[TAREFA] Por favor, converta em lista numerada tudo o que vai da linha que contém "Click the Liebao leopard logo icon" até a linha que contém "Looking at the screenshot, I should click(x=86, y=268).", incluindo as duas. Deixe de fora as linhas em branco.
━━━ MATERIAL DA TAREFA
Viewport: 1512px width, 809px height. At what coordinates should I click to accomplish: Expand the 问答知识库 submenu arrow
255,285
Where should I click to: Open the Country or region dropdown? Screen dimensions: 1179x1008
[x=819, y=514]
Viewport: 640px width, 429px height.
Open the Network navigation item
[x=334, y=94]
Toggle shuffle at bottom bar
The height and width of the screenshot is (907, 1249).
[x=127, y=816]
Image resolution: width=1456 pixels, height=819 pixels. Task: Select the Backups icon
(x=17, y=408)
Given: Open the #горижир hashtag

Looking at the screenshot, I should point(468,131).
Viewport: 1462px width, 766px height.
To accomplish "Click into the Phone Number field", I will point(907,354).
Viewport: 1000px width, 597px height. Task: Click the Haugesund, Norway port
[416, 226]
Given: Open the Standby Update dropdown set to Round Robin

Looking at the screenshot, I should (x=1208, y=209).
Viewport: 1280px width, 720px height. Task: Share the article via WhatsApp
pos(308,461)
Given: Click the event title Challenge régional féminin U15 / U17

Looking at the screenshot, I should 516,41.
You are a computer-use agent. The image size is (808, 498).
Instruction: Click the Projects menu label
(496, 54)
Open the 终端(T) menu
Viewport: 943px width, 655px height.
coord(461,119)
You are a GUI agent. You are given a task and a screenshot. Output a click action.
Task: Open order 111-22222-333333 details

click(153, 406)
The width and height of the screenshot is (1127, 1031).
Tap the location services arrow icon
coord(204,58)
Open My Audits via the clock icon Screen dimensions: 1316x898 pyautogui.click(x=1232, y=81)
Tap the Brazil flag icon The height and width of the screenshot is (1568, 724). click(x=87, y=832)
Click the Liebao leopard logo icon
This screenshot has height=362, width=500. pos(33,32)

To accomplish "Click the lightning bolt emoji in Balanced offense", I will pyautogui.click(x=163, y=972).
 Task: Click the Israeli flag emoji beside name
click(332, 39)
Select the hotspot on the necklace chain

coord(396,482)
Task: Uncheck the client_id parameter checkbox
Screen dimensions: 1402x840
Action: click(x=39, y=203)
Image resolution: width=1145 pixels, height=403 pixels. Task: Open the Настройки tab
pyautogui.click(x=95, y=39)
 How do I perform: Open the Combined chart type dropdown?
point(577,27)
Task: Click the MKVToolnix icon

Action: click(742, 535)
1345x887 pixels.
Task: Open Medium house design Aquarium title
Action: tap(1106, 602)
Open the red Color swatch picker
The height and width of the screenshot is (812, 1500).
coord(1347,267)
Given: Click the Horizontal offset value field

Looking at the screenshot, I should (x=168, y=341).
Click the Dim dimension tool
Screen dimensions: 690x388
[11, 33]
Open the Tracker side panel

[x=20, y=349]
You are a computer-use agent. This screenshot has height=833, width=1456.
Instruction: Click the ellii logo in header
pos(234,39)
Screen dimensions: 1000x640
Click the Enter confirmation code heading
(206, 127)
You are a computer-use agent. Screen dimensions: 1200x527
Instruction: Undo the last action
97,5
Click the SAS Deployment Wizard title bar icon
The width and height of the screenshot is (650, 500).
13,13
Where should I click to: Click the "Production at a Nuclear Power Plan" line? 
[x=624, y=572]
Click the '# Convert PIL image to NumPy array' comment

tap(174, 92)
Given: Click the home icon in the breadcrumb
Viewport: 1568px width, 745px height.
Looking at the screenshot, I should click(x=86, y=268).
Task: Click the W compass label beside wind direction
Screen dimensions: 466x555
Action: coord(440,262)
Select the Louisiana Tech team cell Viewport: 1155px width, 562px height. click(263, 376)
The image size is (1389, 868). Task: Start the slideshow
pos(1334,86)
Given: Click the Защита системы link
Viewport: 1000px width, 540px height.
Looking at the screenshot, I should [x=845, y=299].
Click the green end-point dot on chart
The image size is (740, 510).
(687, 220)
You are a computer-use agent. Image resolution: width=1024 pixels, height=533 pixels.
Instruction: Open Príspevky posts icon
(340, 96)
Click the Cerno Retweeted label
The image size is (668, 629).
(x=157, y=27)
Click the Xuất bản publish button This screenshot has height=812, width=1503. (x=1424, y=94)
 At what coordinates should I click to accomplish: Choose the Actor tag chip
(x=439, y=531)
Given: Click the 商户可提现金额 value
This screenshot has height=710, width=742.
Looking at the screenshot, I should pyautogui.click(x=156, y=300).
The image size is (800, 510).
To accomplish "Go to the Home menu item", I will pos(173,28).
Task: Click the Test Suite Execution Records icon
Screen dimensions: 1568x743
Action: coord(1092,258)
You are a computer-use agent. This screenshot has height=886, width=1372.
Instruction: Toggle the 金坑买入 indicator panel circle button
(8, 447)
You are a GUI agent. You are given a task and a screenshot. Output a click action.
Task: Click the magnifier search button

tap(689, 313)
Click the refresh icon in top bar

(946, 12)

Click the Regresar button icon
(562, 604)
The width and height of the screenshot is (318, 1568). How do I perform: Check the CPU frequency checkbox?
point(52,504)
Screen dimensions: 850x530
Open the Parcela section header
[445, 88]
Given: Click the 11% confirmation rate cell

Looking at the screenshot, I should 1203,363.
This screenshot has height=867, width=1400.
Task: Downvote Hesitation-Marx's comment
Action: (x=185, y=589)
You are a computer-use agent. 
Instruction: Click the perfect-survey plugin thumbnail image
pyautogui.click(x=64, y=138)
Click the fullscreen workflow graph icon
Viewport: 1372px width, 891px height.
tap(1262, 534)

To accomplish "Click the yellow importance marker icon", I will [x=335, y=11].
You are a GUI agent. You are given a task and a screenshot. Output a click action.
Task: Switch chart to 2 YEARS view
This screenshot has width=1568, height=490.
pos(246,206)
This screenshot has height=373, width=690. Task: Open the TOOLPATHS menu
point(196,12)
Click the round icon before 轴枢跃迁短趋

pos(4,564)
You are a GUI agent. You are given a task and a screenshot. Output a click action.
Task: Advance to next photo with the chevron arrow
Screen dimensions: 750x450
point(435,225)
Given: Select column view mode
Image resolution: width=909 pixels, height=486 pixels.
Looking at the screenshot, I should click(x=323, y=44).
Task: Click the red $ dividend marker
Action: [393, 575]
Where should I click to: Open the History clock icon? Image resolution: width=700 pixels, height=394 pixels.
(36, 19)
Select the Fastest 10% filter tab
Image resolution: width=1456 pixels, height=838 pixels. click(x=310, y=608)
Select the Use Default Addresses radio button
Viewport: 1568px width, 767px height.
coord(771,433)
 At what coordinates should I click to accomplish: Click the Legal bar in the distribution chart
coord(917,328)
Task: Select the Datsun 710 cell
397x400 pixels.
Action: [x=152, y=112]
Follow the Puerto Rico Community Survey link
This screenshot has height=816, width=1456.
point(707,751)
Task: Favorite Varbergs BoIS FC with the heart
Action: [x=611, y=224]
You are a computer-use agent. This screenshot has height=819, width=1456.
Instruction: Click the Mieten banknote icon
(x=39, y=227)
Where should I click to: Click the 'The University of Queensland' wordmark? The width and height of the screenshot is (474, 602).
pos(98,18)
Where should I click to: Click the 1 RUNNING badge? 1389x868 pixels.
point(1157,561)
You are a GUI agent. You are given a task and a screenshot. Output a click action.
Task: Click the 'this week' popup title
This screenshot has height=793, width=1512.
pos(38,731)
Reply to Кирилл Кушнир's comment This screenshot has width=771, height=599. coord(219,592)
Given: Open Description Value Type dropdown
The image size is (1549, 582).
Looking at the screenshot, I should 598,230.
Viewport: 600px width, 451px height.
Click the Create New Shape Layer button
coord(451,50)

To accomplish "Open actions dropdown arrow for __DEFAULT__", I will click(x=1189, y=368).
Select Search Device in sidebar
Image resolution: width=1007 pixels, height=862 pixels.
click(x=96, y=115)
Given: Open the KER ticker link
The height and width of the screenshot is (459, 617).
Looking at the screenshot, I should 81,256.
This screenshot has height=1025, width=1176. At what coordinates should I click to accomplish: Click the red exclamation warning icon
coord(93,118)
━━━━━━
[RESPOSTA AO PROBLEMA]
1. Click the Liebao leopard logo icon
2. This screenshot has height=362, width=500. pos(33,32)
3. To accomplish "Click the lightning bolt emoji in Balanced offense", I will pyautogui.click(x=163, y=972).
4.  Task: Click the Israeli flag emoji beside name
5. click(332, 39)
6. Select the hotspot on the necklace chain
7. coord(396,482)
8. Task: Uncheck the client_id parameter checkbox
9. Screen dimensions: 1402x840
10. Action: click(x=39, y=203)
11. Image resolution: width=1145 pixels, height=403 pixels. Task: Open the Настройки tab
12. pyautogui.click(x=95, y=39)
13.  How do I perform: Open the Combined chart type dropdown?
14. point(577,27)
15. Task: Click the MKVToolnix icon
16. Action: click(742, 535)
17. 1345x887 pixels.
18. Task: Open Medium house design Aquarium title
19. Action: tap(1106, 602)
20. Open the red Color swatch picker
21. The height and width of the screenshot is (812, 1500).
22. coord(1347,267)
23. Given: Click the Horizontal offset value field
24. Looking at the screenshot, I should (x=168, y=341).
25. Click the Dim dimension tool
26. Screen dimensions: 690x388
27. [11, 33]
28. Open the Tracker side panel
29. [x=20, y=349]
30. You are a computer-use agent. This screenshot has height=833, width=1456.
31. Instruction: Click the ellii logo in header
32. pos(234,39)
33. Screen dimensions: 1000x640
34. Click the Enter confirmation code heading
35. (206, 127)
36. You are a computer-use agent. Screen dimensions: 1200x527
37. Instruction: Undo the last action
38. 97,5
39. Click the SAS Deployment Wizard title bar icon
40. The width and height of the screenshot is (650, 500).
41. 13,13
42. Where should I click to: Click the "Production at a Nuclear Power Plan" line? 
43. [x=624, y=572]
44. Click the '# Convert PIL image to NumPy array' comment
45. tap(174, 92)
46. Given: Click the home icon in the breadcrumb
47. Viewport: 1568px width, 745px height.
48. Looking at the screenshot, I should click(x=86, y=268).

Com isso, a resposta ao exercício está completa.